**What is asked**
Copy each of the rows below word for word, keeping every character and line break unchanged.

▬▬▬▬▬▬▬▬▬▬

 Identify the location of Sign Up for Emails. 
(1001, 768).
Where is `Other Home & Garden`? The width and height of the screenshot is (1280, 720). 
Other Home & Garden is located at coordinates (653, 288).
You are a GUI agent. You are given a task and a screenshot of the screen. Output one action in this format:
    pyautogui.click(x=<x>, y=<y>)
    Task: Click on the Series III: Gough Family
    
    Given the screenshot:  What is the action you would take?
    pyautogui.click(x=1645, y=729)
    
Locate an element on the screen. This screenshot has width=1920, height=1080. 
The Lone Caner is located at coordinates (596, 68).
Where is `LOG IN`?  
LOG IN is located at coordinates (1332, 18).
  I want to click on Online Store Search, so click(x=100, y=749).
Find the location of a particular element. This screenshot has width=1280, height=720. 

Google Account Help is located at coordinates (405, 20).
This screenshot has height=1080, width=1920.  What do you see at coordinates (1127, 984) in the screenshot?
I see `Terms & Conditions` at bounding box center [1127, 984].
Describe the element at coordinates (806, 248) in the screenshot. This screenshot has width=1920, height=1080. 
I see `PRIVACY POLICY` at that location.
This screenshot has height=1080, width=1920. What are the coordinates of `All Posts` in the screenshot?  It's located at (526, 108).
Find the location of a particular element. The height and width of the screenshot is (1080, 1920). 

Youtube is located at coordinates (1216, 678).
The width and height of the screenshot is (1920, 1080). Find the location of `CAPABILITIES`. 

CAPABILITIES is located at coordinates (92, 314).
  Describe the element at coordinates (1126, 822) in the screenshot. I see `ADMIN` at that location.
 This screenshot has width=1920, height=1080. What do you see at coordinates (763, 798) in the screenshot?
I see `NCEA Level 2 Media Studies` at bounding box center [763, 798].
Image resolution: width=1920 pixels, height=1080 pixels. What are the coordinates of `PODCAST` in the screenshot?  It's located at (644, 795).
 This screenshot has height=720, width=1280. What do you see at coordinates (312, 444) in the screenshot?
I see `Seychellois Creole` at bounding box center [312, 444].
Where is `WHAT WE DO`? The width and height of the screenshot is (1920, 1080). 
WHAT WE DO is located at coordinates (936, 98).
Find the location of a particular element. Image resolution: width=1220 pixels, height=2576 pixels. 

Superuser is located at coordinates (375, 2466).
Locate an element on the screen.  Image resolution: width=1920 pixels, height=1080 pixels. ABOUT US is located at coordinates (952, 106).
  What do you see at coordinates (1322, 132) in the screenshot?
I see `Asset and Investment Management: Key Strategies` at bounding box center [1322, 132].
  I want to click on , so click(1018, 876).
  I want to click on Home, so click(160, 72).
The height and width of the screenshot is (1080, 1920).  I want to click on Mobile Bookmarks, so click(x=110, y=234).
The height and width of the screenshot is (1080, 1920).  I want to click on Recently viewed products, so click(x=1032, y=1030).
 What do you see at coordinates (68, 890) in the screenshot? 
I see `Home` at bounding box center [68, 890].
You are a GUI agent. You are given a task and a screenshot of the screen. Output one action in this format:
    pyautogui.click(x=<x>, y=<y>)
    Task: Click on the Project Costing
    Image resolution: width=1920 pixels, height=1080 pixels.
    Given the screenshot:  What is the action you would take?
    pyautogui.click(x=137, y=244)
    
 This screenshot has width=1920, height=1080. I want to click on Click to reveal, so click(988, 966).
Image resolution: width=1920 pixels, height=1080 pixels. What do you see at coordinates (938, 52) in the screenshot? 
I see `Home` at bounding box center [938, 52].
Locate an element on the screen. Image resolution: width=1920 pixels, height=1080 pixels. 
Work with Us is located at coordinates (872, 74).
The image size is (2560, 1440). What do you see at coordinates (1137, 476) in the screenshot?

▬▬▬▬▬▬▬▬▬▬

**Task answer**
 Identify the location of Sign Up for Emails. 
(1001, 768).
Where is `Other Home & Garden`? The width and height of the screenshot is (1280, 720). 
Other Home & Garden is located at coordinates (653, 288).
You are a GUI agent. You are given a task and a screenshot of the screen. Output one action in this format:
    pyautogui.click(x=<x>, y=<y>)
    Task: Click on the Series III: Gough Family
    
    Given the screenshot:  What is the action you would take?
    pyautogui.click(x=1645, y=729)
    
Locate an element on the screen. This screenshot has width=1920, height=1080. 
The Lone Caner is located at coordinates (596, 68).
Where is `LOG IN`?  
LOG IN is located at coordinates (1332, 18).
  I want to click on Online Store Search, so click(x=100, y=749).
Find the location of a particular element. This screenshot has width=1280, height=720. 

Google Account Help is located at coordinates (405, 20).
This screenshot has height=1080, width=1920.  What do you see at coordinates (1127, 984) in the screenshot?
I see `Terms & Conditions` at bounding box center [1127, 984].
Describe the element at coordinates (806, 248) in the screenshot. This screenshot has width=1920, height=1080. 
I see `PRIVACY POLICY` at that location.
This screenshot has height=1080, width=1920. What are the coordinates of `All Posts` in the screenshot?  It's located at (526, 108).
Find the location of a particular element. The height and width of the screenshot is (1080, 1920). 

Youtube is located at coordinates (1216, 678).
The width and height of the screenshot is (1920, 1080). Find the location of `CAPABILITIES`. 

CAPABILITIES is located at coordinates (92, 314).
  Describe the element at coordinates (1126, 822) in the screenshot. I see `ADMIN` at that location.
 This screenshot has width=1920, height=1080. What do you see at coordinates (763, 798) in the screenshot?
I see `NCEA Level 2 Media Studies` at bounding box center [763, 798].
Image resolution: width=1920 pixels, height=1080 pixels. What are the coordinates of `PODCAST` in the screenshot?  It's located at (644, 795).
 This screenshot has height=720, width=1280. What do you see at coordinates (312, 444) in the screenshot?
I see `Seychellois Creole` at bounding box center [312, 444].
Where is `WHAT WE DO`? The width and height of the screenshot is (1920, 1080). 
WHAT WE DO is located at coordinates (936, 98).
Find the location of a particular element. Image resolution: width=1220 pixels, height=2576 pixels. 

Superuser is located at coordinates (375, 2466).
Locate an element on the screen.  Image resolution: width=1920 pixels, height=1080 pixels. ABOUT US is located at coordinates (952, 106).
  What do you see at coordinates (1322, 132) in the screenshot?
I see `Asset and Investment Management: Key Strategies` at bounding box center [1322, 132].
  I want to click on , so click(1018, 876).
  I want to click on Home, so click(160, 72).
The height and width of the screenshot is (1080, 1920).  I want to click on Mobile Bookmarks, so click(x=110, y=234).
The height and width of the screenshot is (1080, 1920).  I want to click on Recently viewed products, so click(x=1032, y=1030).
 What do you see at coordinates (68, 890) in the screenshot? 
I see `Home` at bounding box center [68, 890].
You are a GUI agent. You are given a task and a screenshot of the screen. Output one action in this format:
    pyautogui.click(x=<x>, y=<y>)
    Task: Click on the Project Costing
    Image resolution: width=1920 pixels, height=1080 pixels.
    Given the screenshot:  What is the action you would take?
    pyautogui.click(x=137, y=244)
    
 This screenshot has width=1920, height=1080. I want to click on Click to reveal, so click(988, 966).
Image resolution: width=1920 pixels, height=1080 pixels. What do you see at coordinates (938, 52) in the screenshot? 
I see `Home` at bounding box center [938, 52].
Locate an element on the screen. Image resolution: width=1920 pixels, height=1080 pixels. 
Work with Us is located at coordinates (872, 74).
The image size is (2560, 1440). What do you see at coordinates (1137, 476) in the screenshot?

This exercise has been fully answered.